◆ DIRECTIONS:
Please list every line in the rows below that contains the word "with", copying each such line in full.

Stored data
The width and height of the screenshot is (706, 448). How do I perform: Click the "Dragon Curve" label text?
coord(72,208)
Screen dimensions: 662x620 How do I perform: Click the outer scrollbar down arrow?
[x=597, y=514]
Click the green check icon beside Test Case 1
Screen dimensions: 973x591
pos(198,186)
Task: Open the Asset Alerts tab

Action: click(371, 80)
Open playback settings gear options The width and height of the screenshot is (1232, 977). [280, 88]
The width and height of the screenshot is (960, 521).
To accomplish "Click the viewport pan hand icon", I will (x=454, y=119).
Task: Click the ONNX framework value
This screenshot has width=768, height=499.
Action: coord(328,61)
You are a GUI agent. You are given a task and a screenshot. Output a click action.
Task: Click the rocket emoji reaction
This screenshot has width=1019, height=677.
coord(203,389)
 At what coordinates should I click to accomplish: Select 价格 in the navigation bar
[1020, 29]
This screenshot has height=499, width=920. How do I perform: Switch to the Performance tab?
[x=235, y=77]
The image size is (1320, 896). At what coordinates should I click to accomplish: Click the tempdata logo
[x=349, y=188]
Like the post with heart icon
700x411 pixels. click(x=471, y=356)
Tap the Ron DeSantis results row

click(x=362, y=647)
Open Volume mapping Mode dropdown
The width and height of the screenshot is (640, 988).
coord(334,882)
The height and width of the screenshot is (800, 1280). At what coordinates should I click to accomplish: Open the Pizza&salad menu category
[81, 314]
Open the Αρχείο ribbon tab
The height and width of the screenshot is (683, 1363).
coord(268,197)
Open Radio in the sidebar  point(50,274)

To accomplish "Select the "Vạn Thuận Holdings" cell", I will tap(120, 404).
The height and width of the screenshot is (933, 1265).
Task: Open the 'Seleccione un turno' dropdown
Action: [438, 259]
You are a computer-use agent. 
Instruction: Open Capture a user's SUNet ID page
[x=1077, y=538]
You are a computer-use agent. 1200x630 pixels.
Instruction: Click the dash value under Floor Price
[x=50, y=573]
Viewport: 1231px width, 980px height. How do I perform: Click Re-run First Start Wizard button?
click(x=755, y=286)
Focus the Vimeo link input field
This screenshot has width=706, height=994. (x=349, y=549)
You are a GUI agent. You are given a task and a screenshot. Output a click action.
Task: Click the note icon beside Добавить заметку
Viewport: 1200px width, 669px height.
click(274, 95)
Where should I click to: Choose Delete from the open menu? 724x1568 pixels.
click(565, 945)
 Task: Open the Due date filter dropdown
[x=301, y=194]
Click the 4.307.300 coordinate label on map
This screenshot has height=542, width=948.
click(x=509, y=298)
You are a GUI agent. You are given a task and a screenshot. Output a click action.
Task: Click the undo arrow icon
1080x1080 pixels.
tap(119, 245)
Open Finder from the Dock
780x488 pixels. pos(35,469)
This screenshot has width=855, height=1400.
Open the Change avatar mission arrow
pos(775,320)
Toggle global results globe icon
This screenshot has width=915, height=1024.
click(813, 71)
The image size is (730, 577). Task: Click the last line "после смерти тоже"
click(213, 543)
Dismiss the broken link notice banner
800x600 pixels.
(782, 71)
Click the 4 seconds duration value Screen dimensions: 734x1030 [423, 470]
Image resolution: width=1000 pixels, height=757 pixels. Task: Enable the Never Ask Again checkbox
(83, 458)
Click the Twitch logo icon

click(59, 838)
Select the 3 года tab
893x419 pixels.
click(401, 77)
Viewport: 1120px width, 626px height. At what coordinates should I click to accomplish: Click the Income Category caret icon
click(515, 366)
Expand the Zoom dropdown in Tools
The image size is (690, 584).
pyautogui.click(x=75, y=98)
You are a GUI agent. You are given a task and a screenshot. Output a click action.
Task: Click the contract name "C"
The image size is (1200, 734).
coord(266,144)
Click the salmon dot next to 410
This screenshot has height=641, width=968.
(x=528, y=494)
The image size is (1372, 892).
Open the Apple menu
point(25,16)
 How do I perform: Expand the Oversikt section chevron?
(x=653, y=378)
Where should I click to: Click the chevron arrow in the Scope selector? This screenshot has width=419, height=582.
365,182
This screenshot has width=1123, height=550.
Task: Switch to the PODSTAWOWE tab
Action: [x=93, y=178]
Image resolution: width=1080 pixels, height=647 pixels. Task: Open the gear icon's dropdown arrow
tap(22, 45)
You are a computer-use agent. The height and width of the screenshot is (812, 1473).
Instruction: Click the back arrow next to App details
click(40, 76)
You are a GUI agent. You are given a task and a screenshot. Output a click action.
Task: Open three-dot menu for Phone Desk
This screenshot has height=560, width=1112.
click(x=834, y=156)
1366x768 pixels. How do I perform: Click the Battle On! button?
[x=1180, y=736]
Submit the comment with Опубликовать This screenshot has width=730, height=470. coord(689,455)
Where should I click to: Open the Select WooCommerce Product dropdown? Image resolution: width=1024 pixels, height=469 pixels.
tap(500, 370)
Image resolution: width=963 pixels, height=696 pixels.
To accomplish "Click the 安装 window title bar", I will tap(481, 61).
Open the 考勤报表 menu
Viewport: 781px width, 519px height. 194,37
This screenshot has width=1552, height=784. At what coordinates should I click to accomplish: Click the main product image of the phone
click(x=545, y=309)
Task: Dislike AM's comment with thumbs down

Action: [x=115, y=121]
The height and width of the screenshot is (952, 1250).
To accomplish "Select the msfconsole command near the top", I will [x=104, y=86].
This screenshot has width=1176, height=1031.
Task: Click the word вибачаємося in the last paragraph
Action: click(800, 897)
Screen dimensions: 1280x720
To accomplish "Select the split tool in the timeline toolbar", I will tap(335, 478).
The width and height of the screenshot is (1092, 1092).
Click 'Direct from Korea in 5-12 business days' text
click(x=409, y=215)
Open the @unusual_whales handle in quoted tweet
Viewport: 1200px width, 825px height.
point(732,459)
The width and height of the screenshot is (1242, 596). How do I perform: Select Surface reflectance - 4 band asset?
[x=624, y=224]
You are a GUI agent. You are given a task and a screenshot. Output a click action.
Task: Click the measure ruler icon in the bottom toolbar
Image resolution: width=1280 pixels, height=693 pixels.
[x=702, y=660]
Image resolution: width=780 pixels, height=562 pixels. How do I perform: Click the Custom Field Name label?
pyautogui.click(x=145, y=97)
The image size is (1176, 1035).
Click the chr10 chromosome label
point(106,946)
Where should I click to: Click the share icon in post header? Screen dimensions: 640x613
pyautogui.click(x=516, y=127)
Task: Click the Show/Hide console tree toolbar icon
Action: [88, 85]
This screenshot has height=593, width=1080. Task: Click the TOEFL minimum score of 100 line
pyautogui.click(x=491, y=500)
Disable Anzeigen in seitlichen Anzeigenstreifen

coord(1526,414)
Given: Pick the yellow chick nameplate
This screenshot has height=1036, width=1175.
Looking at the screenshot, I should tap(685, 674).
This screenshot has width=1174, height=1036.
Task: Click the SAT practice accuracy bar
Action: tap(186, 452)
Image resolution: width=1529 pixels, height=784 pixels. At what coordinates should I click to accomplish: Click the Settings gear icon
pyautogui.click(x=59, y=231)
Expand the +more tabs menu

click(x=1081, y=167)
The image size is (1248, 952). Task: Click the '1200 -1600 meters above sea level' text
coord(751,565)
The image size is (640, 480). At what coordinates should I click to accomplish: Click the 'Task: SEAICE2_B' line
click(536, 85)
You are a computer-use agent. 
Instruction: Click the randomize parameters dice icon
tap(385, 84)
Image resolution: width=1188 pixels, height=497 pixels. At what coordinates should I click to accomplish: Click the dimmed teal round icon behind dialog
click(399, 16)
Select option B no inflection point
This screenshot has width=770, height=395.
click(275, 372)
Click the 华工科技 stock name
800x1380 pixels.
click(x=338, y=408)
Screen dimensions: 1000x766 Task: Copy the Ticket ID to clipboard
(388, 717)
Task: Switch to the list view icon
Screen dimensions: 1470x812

◆ EXPECTED OUTPUT:
Like the post with heart icon
Submit the comment with Опубликовать This screenshot has width=730, height=470. coord(689,455)
Task: Dislike AM's comment with thumbs down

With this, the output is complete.